I'm a military history buff and a US Army veteran, so I really couldn't have asked for a more apt "The Great Courses" lecture series. It's thing to read a translation of Sun Tzu's "The Art of War" (approximately 5th century BCE), an aspirational guide to tactical warfare that's travelled the millennia well. It's quite anther to fearlessly examine some of the most painful military debacles in history and take meaning from what's written in blood . "History's Great Military Blunders and the Lessons They Teach" (Gregory S. Aldrete, PhD) is a neat survey course of things that have gone militarily very, very, wrong for more than two millennia.

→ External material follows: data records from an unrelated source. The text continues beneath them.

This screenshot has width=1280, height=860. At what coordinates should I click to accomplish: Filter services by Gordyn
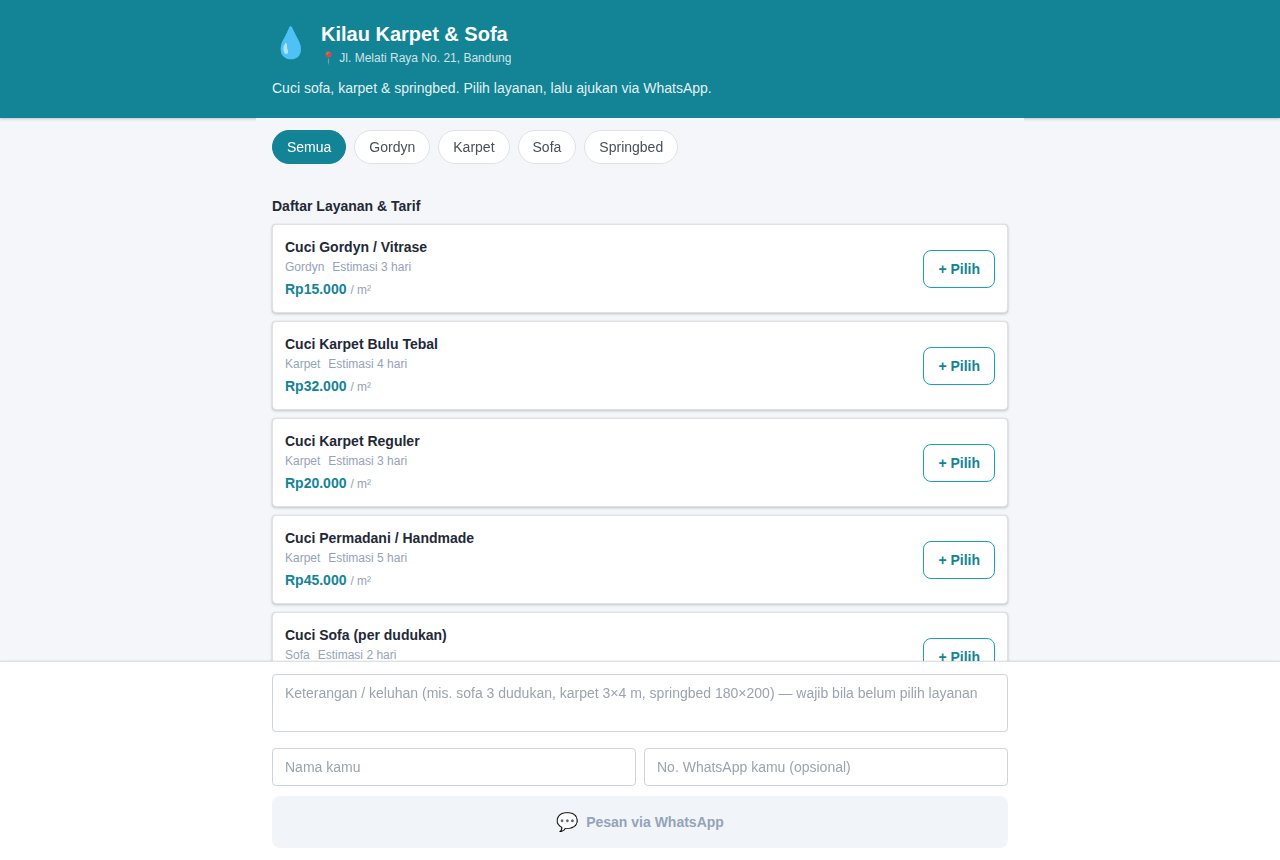point(392,147)
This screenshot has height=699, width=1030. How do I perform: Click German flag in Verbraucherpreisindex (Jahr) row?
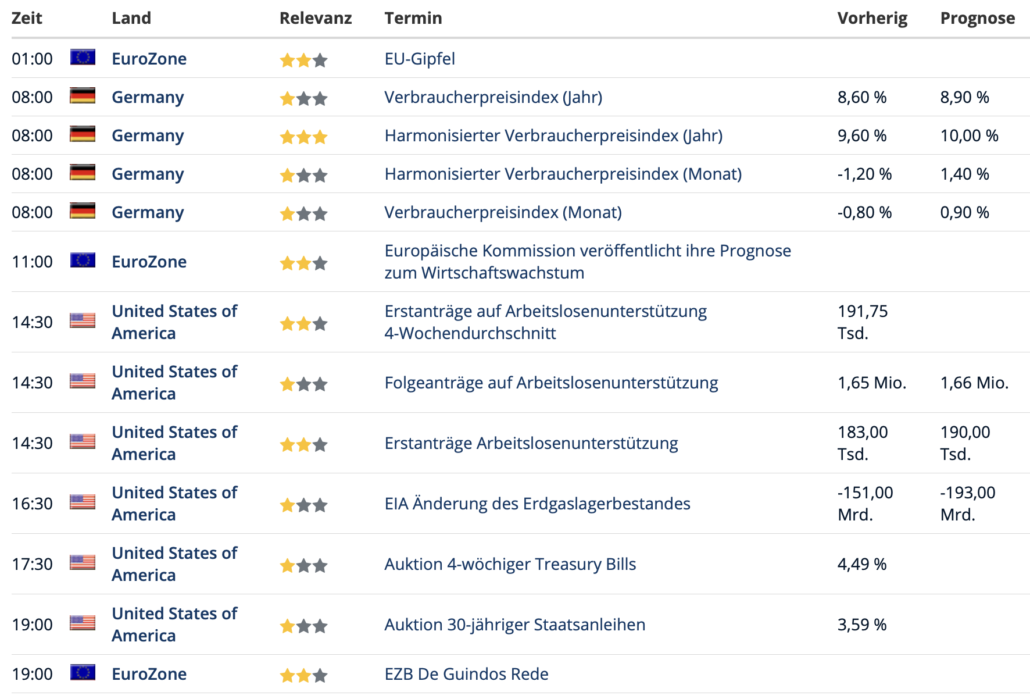(x=83, y=96)
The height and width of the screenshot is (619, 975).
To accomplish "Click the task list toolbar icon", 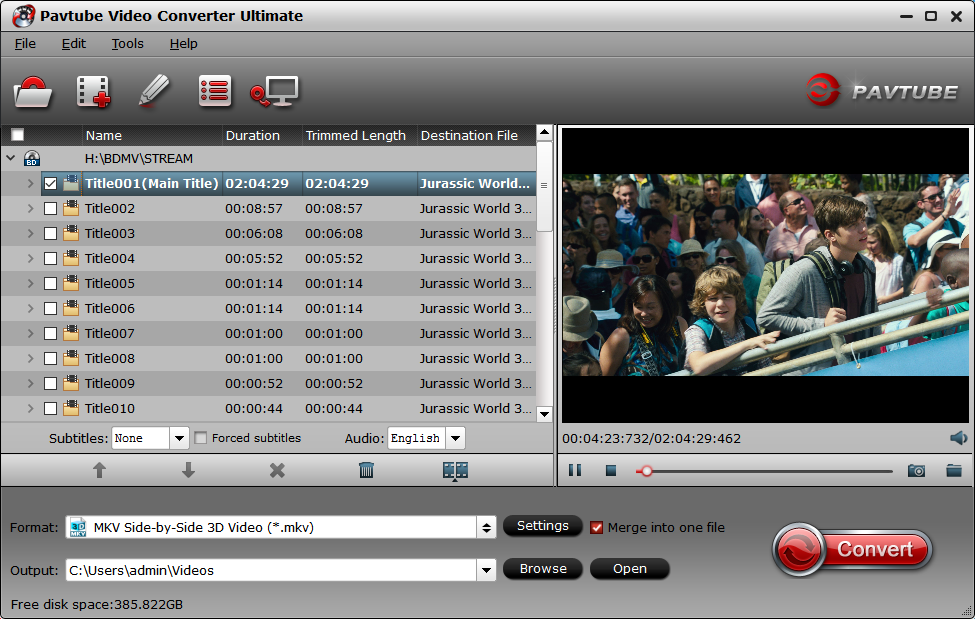I will (214, 92).
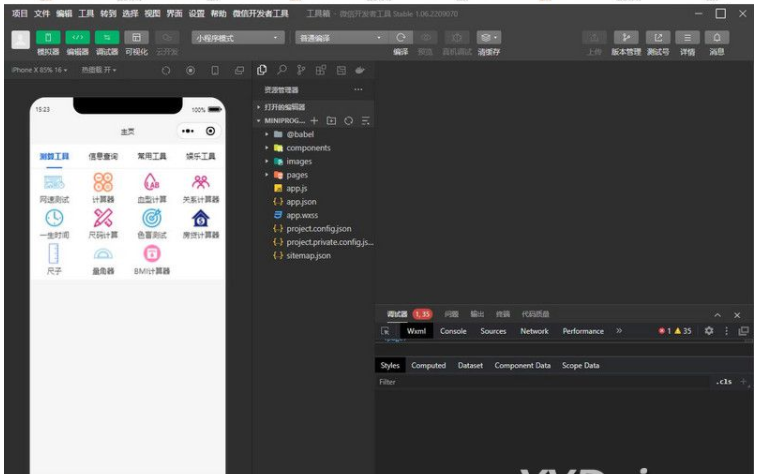Click the element inspector icon in debugger

385,331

The lectures range from The Battles of Syracuse (415-414 BC) to World War II's Operation Market Garden (1944). Some are obvious, often repeated errors. Napoleon's 1812 winter invasion of Russia was about as successful as Charles XII of Sweden's 1707 invasion of the same country. The 1854 storied, tragic Charge of the Light Brigade is about attacking the wrong target. Some of the disasters of World War II were almost too painful to listen to. I remember hearing war stories first-hand from veterans in my grandparents' small town, and to know that sometimes their sacrifices were wasted hurts.

I like that the lectures aren't Eurocentric - one of the best is on the 2nd Century Red Cliffs Campaign of the brilliant but merciless Chinese General Cao Cao. Even the strongest of tyrants don't always prevail. I got a kick out of the lecture on 1879 Isandlwana: 25,000 Zulus, Undetected. It was horrifying to Victorian England, especially the post-battle mutilation (actually, a sign of respect: the Zulu Warriors were releasing the spirits of the slain soldiers), but a century and a half later, it's a study in absolute arrogance and the triumph of what must have been derided then as "savages."

I would definitely listen to another one of Professor Aldrete's courses.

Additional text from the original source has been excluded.